Consider the shallot.
This small, unobtrusive, sometimes hard-to-find aromatic may well be the Pluto of the culinary solar system. We know it's there, yet we accord it little respect, often ignoring it completely. We prefer the bigger, stronger Jupiter-like onion. Or, we're drawn to the shrouded mystery of the leek: Like Venus, we surmise, something amazing must lurk beneath all that layering.
Yet it is the shallot that provides a sweet balance to a sauté, a delicate flavor to a sauce, a quiet complement to a simmering soup. Just as Pluto provides a delicate balance to the solar system, complementing rather than competing with the bigger orbs. It is small but significant, celestially speaking.
A shallot brought me to a small but significant moment of awareness Thursday as I completed my culinary school competency exam on vegetables and starches.

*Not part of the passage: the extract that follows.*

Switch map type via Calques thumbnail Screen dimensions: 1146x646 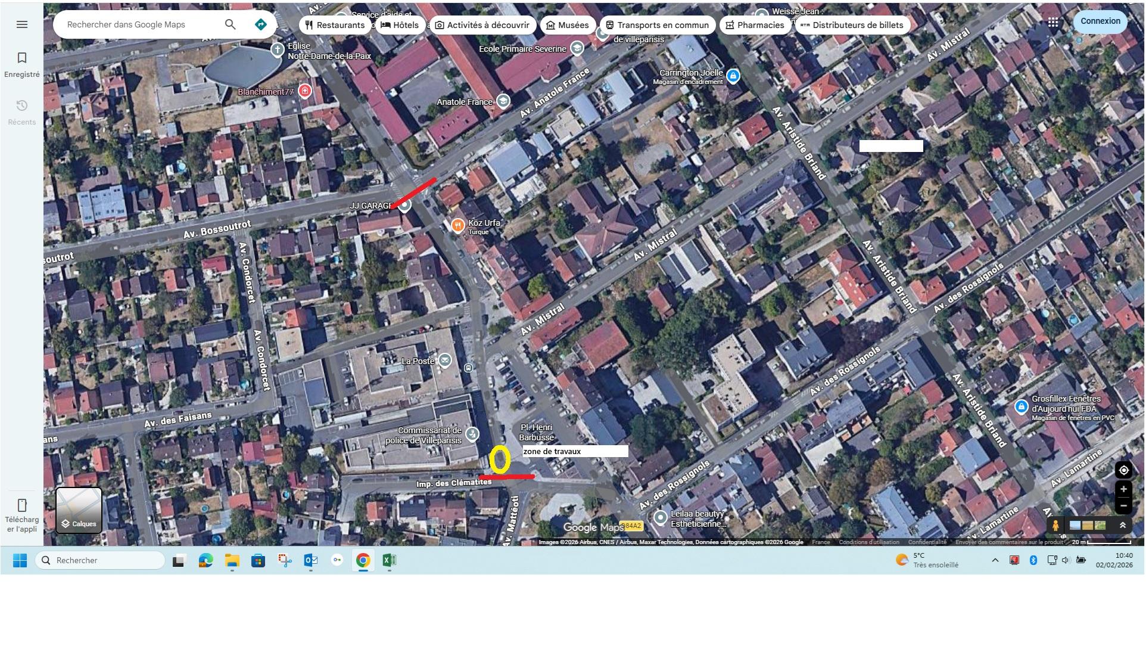(79, 510)
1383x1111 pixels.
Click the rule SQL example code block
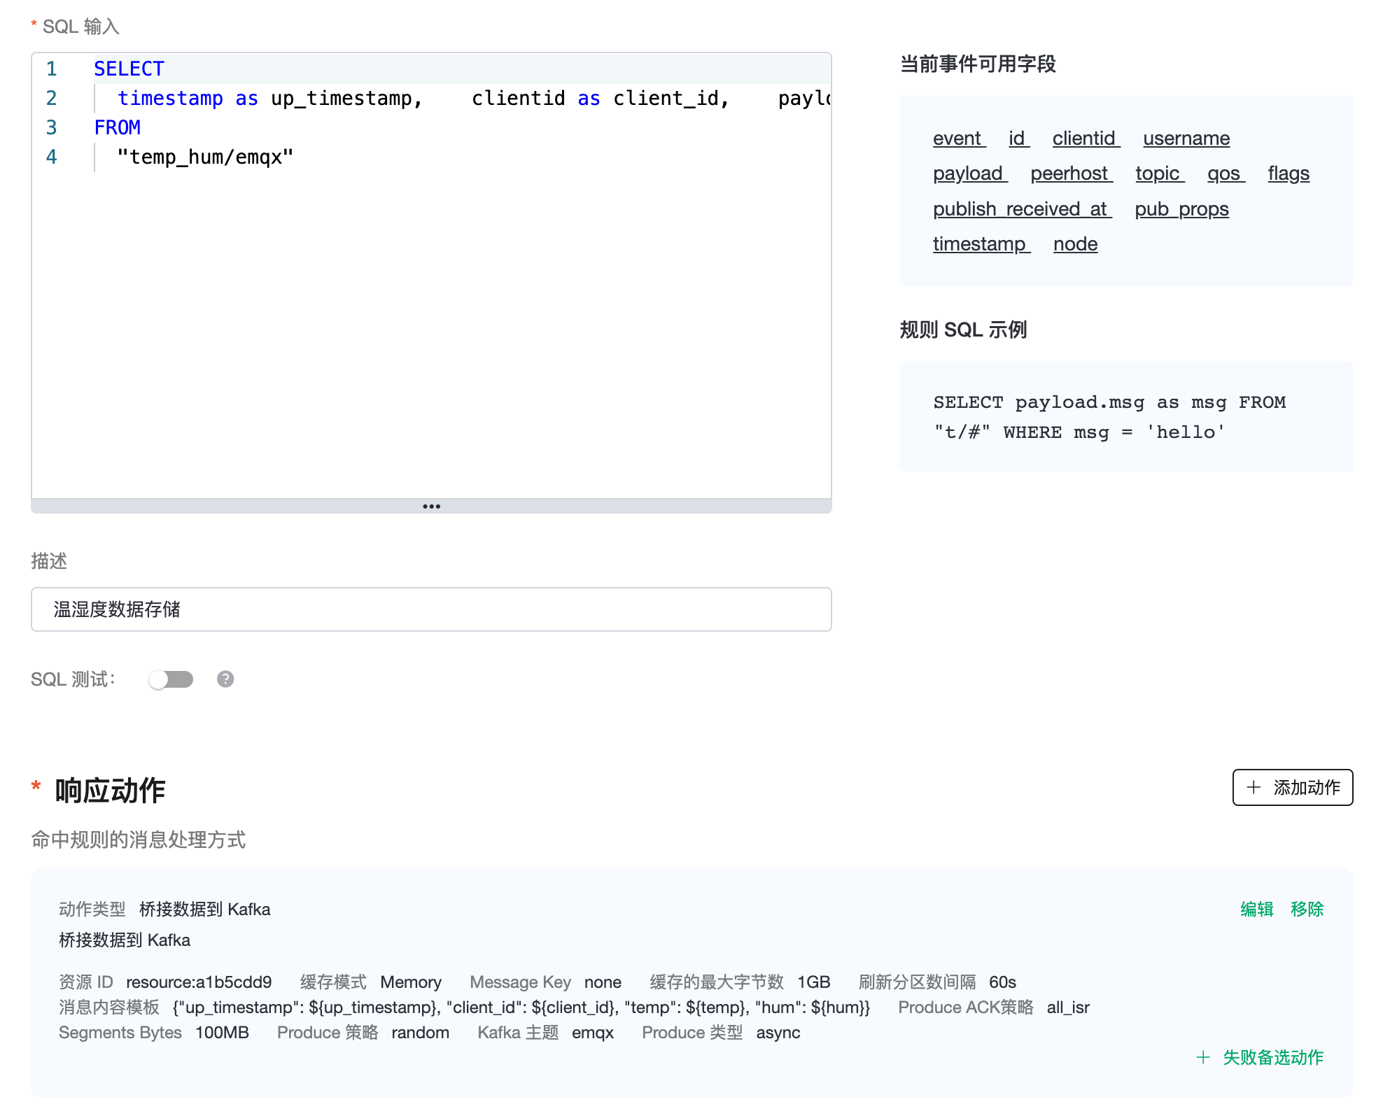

Behind schedule, I was rushing to get green beans and red peppers into a sauté. The bacon fat was rendered, and next came the shallot. But in my haste, I had neglected to dice a shallot.
When I began culinary school just 10 weeks ago, dicing a shallot would have been a show stopper. I would have wrestled with cutting it open, removing the papery skin and figuring out a way to slice into the small object without slicing into a digit. The entire operation might take five minutes.
But now, in a seemingly magical transformation, I do it with ease. On Thursday, without pausing, I grabbed a shallot, sliced it open, peeled off the skin and fine diced the 2-inch beauty with a 9-inch chef's knife, all in 30 seconds. Into the sauté went the diced shallot, and I completed my dish with minutes to spare.
The episode was an emblem of my culinary progress, a small but significant moment with a small but significant shallot. Kind of like that small rock way out there in the solar system -- Pluto. Small, yes. Yet it has its significance.